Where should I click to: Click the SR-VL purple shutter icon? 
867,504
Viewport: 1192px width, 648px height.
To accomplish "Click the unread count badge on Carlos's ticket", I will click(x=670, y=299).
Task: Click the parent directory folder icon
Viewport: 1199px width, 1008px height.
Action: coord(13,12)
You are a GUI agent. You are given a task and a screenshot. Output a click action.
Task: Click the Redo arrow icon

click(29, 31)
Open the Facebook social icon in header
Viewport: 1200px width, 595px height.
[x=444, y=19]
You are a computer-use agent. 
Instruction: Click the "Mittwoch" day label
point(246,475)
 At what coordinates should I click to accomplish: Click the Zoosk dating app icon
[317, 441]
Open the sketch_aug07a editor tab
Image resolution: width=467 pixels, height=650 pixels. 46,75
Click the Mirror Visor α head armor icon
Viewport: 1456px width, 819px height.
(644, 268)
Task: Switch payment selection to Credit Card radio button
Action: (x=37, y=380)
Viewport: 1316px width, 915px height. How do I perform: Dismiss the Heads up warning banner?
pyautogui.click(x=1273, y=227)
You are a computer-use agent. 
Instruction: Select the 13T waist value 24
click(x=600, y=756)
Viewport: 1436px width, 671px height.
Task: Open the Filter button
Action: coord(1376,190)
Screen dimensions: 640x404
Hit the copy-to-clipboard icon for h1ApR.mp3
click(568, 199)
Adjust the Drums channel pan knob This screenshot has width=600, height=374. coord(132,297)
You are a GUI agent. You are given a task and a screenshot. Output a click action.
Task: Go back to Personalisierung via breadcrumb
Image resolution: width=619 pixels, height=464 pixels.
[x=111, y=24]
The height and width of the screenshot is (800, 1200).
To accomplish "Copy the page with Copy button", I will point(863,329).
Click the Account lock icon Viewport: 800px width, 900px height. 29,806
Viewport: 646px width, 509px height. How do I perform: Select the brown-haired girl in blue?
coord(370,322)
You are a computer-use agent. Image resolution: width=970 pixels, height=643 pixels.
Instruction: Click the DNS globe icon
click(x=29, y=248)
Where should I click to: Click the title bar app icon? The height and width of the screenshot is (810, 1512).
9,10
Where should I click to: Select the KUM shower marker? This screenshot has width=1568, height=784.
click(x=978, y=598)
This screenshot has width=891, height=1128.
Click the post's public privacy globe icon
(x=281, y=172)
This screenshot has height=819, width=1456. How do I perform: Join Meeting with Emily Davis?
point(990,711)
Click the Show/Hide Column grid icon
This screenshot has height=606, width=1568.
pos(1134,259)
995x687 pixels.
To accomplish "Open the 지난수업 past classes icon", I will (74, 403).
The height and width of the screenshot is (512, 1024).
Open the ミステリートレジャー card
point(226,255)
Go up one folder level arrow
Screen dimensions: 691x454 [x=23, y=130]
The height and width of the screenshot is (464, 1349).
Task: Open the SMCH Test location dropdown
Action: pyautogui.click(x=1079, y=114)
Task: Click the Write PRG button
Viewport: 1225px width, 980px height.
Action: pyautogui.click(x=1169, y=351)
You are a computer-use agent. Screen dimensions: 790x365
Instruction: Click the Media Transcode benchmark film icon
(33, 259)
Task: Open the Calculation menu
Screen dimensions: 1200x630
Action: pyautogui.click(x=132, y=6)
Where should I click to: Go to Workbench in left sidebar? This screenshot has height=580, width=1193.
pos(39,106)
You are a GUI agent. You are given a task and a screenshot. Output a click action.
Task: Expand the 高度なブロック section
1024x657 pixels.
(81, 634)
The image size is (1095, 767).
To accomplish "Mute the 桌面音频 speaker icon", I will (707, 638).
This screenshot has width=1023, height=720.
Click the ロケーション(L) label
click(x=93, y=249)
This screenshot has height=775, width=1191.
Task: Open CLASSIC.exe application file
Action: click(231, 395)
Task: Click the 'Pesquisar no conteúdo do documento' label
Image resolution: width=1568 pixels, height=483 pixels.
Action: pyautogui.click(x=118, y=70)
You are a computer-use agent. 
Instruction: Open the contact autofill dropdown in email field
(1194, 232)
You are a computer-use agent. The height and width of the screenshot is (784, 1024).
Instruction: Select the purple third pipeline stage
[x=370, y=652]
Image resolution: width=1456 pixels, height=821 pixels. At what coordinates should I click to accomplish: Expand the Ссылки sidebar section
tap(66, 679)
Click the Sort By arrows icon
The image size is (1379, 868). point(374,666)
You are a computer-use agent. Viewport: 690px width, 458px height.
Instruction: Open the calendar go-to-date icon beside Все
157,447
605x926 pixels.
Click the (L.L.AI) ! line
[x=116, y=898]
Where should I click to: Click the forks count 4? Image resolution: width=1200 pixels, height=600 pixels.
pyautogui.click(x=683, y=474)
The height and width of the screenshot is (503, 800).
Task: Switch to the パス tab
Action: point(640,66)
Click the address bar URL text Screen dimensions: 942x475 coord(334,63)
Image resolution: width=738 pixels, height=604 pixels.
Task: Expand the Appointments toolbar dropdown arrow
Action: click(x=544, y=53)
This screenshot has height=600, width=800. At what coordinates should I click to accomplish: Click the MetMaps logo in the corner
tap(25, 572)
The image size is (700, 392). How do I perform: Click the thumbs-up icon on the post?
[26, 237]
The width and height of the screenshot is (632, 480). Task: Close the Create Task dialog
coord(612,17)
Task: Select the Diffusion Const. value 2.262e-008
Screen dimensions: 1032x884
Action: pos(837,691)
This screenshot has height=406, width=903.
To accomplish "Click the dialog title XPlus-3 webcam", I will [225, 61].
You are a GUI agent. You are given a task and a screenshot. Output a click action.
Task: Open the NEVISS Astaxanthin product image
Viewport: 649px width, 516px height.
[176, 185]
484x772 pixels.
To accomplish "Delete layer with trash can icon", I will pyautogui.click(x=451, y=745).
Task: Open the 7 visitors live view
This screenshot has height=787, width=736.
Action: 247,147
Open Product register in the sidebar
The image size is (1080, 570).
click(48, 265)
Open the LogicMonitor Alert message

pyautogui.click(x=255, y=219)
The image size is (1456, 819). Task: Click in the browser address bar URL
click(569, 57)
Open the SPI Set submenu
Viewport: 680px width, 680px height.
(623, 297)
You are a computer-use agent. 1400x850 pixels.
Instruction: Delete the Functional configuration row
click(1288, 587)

+++++

» **WORK TO COMPLETE**: Working from the entries above, filter out every line that lacks "computer" and copy what remains.

» **ANSWER FOR THE TASK**:
You are a computer-use agent. 
You are a computer-use agent. 
You are a computer-use agent. Image resolution: width=970 pixels, height=643 pixels.
You are a computer-use agent. Screen dimensions: 790x365
You are a computer-use agent. 
You are a computer-use agent. The height and width of the screenshot is (784, 1024).
You are a computer-use agent. Viewport: 690px width, 458px height.
You are a computer-use agent. 1400x850 pixels.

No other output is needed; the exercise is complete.